Scaling Celery - Sending Tasks To Remote Machines!

Celery:

Celery is a Python package which implements a task queue mechanism with a foucs on real-time processing, while also supporting task scheduling.
It has 3 main components.
Celery Application(or Client): It is responsible for adding tasks to the queue.
Celery Worker(or Server): It is responsible for executing the tasks given to it.
Broker: It is responsible for transporting messages between client and server.

What You Should Know:

You should know basics of Celery and you should be familiar with
creating celery tasks
from celery import Celery

app = Celery('tasks', backend='amqp',
                      broker='amqp://<user>:<password>@<ip>/<vhost>')

@app.task
def add(x, y):
    return x + y
adding tasks to a queue,
add.apply_async(args=[1,2])
and consuming tasks with a worker
celery worker -A my_app -l info
If your tasks doesn't need much system resources, you can setup all of them in the same machine. But, if you have a lot of jobs which consume resources, then you need to spread them out in several machines.
In this tutorial lets move our celery workers into a remote machine keeping client and broker in same machine.

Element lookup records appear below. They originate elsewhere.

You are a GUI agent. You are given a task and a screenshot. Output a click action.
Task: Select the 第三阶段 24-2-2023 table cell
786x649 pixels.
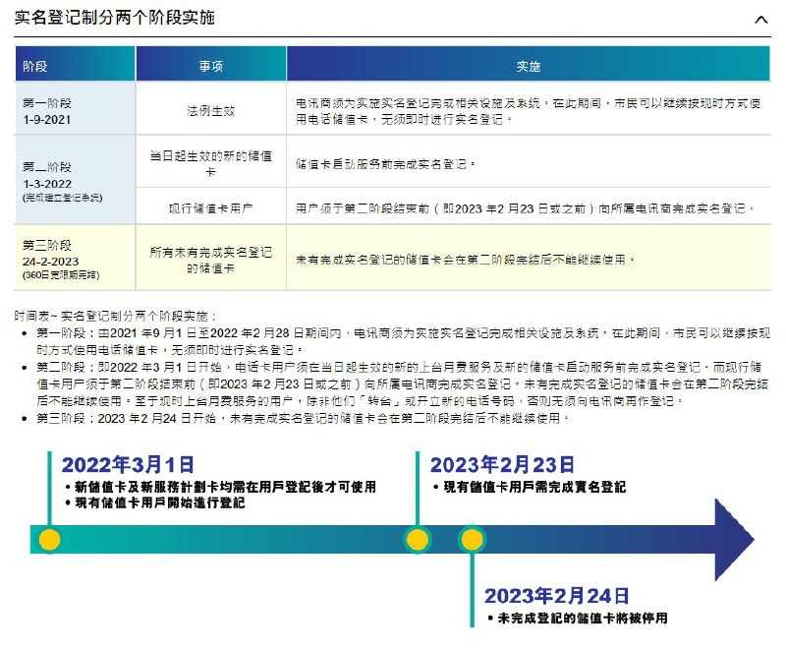(x=75, y=260)
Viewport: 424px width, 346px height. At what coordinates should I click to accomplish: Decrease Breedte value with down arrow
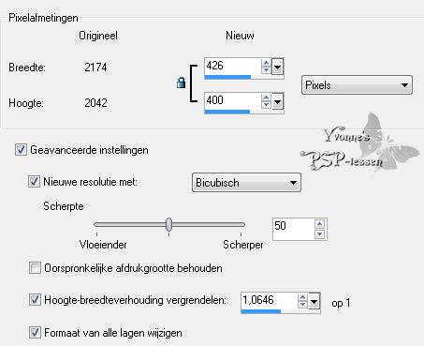pyautogui.click(x=266, y=70)

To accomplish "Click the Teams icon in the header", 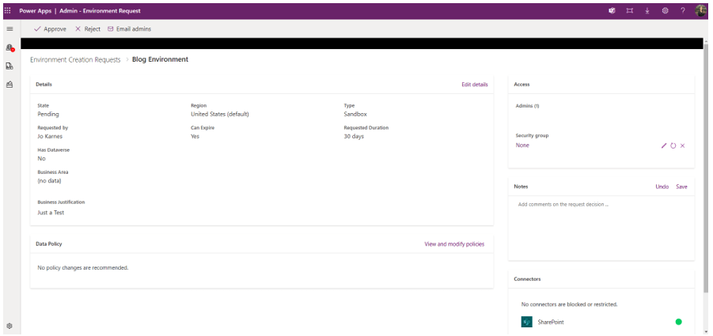I will [x=612, y=10].
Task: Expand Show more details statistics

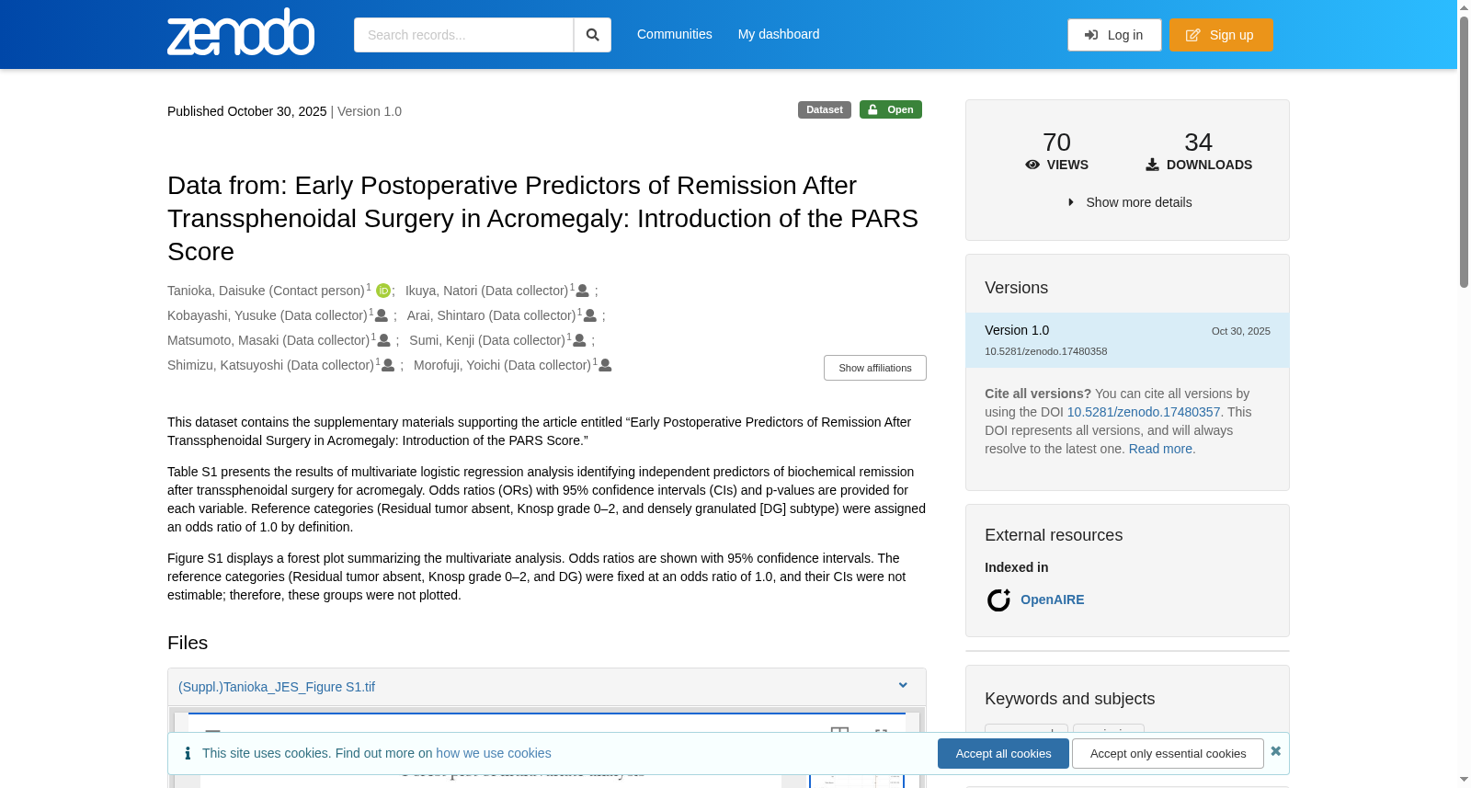Action: 1129,202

Sending Tasks To Another Machine:

On Machine A:
  1. Install Celery & RabbitMQ.
  2. Configure RabbitMQ so that Machine B can connect to it.
# add new user
sudo rabbitmqctl add_user <user> <password>

# add new virtual host
sudo rabbitmqctl add_vhost <vhost_name>

# set permissions for user on vhost
sudo rabbitmqctl set_permissions -p <vhost_name> <user> ".*" ".*" ".*"

# restart rabbit
sudo rabbitmqctl restart
  1. Create a new file remote.py with a simple task. Here we have broker installed in machine A. So give ip address of machine 1 in broker url option.
from celery import Celery

app = Celery('tasks', backend='amqp',
                      broker='amqp://<user>:<password>@<ip>/<vhost>')

def add(x, y):
     return x + y
  1. Now we have everything setup on machine A. We can now put some tasks in queue.
In [1]: from remote import add

In [2]: add.delay(1, 2)
Out[2]: <AsyncResult: 3eb96a11-aa61-46d3-9b9d-e0e1703438d0>

In [3]: b.delay(2, 3)
Out[3]: <AsyncResult: ec40db1a-a43c-4486-9530-0a3153fe1380>

In [4]: b.delay(3, 4)
Out[4]: <AsyncResult: ca53a4c7-061b-408e-82ee-86c2d43d21a0>
Everything is setup on machine A. Now lets get into machine B.
On Machine B:
  1. Install Celery.
  2. Copy remote.py file from machine A to this machine.
  3. Run a worker to consume the tasks
celery worker -l info -A remote
As soon as you launch the worker, you will receive the tasks you queued up and gets executed immediately.
[2014-11-09 00:01:19,168: INFO/MainProcess] Received task: remote.add[c2d2bb27-ff5f-47da-b2b9-6fb11669ee1a]
[2014-11-09 00:01:19,170: INFO/MainProcess] Received task: remote.add[8daa1a5c-17d0-46dc-9c93-faf7fbeccdd9]
[2014-11-09 00:01:19,172: INFO/MainProcess] Received task: remote.add[79603d15-24f1-43f8-b8b7-525b7cd4b9a2]
[2014-11-09 00:01:19,401: INFO/MainProcess] Task remote.add[8daa1a5c-17d0-46dc-9c93-faf7fbeccdd9] succeeded in 0.226168102003s: 3
[2014-11-09 00:01:19,462: INFO/MainProcess] Task remote.add[c2d2bb27-ff5f-47da-b2b9-6fb11669ee1a] succeeded in 0.286503815001s: 5
[2014-11-09 00:01:19,464: INFO/MainProcess] Task remote.add[79603d15-24f1-43f8-b8b7-525b7cd4b9a2] succeeded in 0.288741396998s: 7
This is just a simple guide on how to send tasks to remote machines.
Depending on your need, you might have to set up a cluster of servers and route tasks accordingly to scale.